The biggest hurdle is the inability to recruit and retain physicians in Aboriginal communities.

“Only a handful of those who graduate from the University of Alberta Aboriginal medical program return to the community,” said Makokis. Yet it is important that Aboriginal physicians come from the community culture. “They understand the complex social dynamics of the community. If patients have a certain amount of trust, comfort and safety, they are likely to come back and share information about health.”

Another factor drawing physicians away from reserves is incentives and bonuses.

“Off reserve positions for physicians offer incentives, recruitment and retention bonuses, housing, opportunities for spousal employment and other benefits,” said Makokis.

Evelyn Johnston, health director, Health and Wellness, at Saddle Lake Cree Nation agrees. “We need to be competitive in salaries. We are competing with oil companies able to pay a better rate,” she said.

Johnston has noticed a decrease in community health representatives, those who work with different clinics in diabetes, home care, and home support.  Nevertheless, with the increased number of role models, Johnston says, more young people are encouraged.

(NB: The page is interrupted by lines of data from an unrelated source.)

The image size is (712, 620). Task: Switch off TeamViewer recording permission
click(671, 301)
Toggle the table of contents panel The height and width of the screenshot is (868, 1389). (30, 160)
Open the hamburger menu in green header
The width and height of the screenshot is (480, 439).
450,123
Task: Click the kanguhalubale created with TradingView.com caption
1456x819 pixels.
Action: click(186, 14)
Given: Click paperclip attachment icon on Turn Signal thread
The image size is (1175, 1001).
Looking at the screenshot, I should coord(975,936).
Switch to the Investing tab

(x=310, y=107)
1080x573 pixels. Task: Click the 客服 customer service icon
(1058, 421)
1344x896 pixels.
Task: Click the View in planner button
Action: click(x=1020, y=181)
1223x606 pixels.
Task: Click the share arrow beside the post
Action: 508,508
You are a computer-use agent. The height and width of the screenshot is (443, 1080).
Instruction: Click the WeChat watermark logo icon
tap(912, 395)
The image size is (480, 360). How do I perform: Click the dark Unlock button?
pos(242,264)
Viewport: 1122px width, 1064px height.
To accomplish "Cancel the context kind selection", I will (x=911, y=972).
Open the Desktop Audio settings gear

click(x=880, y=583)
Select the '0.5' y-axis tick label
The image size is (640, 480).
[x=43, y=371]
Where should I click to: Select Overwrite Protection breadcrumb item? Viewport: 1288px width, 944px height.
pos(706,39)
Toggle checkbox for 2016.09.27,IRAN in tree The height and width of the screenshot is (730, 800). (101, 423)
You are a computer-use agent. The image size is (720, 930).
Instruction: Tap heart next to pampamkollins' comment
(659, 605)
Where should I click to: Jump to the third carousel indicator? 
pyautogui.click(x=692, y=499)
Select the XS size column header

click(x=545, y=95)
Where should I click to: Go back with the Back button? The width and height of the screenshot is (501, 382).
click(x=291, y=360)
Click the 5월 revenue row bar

Tyler White, CEO of Siksika Health Services, agrees. “It is extremely important to have our own First Nations people in those key positions. Building capacity is a top priority for our organization.”

He, too, believes the cultural component is important, as well as an understanding of the area and the trust and confidence Aboriginals have in their own people. Encouraged by the growing trend, White said, “We are seeing more and more of our own people.”

White says the great partnerships they have with Alberta Health Services and Health Canada through student placements and practicuum, particularly in nursing, expose both First Nations and non-First Nations practitioners to Aboriginal health care.

He believes more physicians and nurses would be helpful, as well as practitioners in emerging fields like diagnostics and specialty fields, particularly,  dentistry and optometry.

Although post-secondary institutions hold a certain number of places for Aboriginal students, the recruitment problem persists.  Makokis attritubes the limited options to structural inequities in funding between First Nations and provincial school systems. As a result of less funding on reserve Aboriginal students fall short in the sciences and math, he says.

 “The level of funding on reserve schools is 50 per cent of provincial schools, resulting in fewer labs in science and chemistry. Low high school completion as a result of racism and trauma from residential schools, diseases manifesting as a result, and different social issues,” said Makokis.

For Makokis the biggest problem is the lack of funding on reserves.

“Funding for First Nations is substantially less for reserves resulting in more health inequities, more disease, and more deaths. With less resources, it is difficult to come to any sort of equity when there is so much inequity to begin with,” he said.